As part of the Green Seeds Raise Awareness Campaign, we want to highlight concrete initiatives showing how climate action can grow from local realities, everyday practices, and cooperation between community actors. The example of Yann Boulestreau reflects this goal perfectly: to raise awareness, inspire action, and show that the green transition is also built from the ground up.
Yann Boulestreau initiated a working group of farmers focused on regenerative agriculture, with a clear objective: to develop more sustainable farming practices that increase organic matter in the soil, store more carbon, and make farming systems more resilient to drought. This is especially important in a region with sandy soils that retain little water, while the future of irrigation is becoming increasingly uncertain.
Within this group, farmers work together on practices such as cover cropping, aiming to sow earlier and with greater diversity in order to produce more biomass and bring life back into the soil.
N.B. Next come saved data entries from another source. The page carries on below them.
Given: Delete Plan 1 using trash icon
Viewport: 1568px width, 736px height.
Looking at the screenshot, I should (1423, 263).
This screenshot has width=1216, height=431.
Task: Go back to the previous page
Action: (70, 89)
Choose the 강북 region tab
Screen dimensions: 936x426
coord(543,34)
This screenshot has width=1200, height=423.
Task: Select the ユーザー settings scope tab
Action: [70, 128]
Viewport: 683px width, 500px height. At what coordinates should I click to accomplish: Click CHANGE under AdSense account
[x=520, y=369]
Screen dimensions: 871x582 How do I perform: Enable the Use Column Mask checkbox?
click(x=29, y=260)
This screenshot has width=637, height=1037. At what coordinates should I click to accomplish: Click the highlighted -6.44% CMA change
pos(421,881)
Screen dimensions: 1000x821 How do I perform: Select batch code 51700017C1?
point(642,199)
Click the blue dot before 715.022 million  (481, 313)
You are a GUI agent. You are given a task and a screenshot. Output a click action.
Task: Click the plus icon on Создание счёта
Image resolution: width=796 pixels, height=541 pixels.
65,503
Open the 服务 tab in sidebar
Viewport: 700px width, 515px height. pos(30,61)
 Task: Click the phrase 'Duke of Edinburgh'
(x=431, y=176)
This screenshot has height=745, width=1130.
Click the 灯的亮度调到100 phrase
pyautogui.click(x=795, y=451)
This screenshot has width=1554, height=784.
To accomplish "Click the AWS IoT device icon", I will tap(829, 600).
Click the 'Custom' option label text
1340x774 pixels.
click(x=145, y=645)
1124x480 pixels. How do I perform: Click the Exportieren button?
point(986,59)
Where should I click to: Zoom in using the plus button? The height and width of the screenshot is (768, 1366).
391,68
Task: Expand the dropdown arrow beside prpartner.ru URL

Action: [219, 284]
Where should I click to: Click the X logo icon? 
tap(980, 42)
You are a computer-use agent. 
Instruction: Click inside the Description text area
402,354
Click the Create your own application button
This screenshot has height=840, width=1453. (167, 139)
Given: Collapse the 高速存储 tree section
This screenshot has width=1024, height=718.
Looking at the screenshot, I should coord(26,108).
The initiative is not only about agricultural techniques, but also about learning together through real-life experience, including both successes and failures.
One of the most inspiring dimensions of this initiative is the strong emphasis on trust between peers. Yann explains that he set very clear rules from the start: participants must be practitioners, the group is not a place to sell products or machinery, and exchanges must remain focused on practical farming experience. This creates a safe space where farmers can honestly discuss what works and what does not. This co-construction is essential because it allows people to share field-based knowledge without competition or performance.
This initiative also shows that young people have a real role to play in climate transition. Two farmers under 30 and one student not yet fully established in farming are part of the group. According to Yann, these young participants bring strong engagement, knowledge gained from both study and practice, and the ability to apply alternative farming methods directly in the field. Their involvement shows that youth are not only affected by environmental change, but are already contributing to solutions.
Yann also highlights an important lesson: for this kind of initiative to succeed, it must remain highly practical and field-oriented. People need to meet around real practices, visit farms, go outside, observe, exchange, and learn together. The role of the facilitator is not to impose knowledge from above, but to create the conditions for experience, research, and practical know-how to meet. This is where collective intelligence becomes powerful.
Through this campaign, Green Seeds wants to make such examples visible to show that climate action can be local, collaborative, and replicable. Raising awareness also means sharing practices that already work, and encouraging more young people, youth workers, and local actors to draw inspiration from them.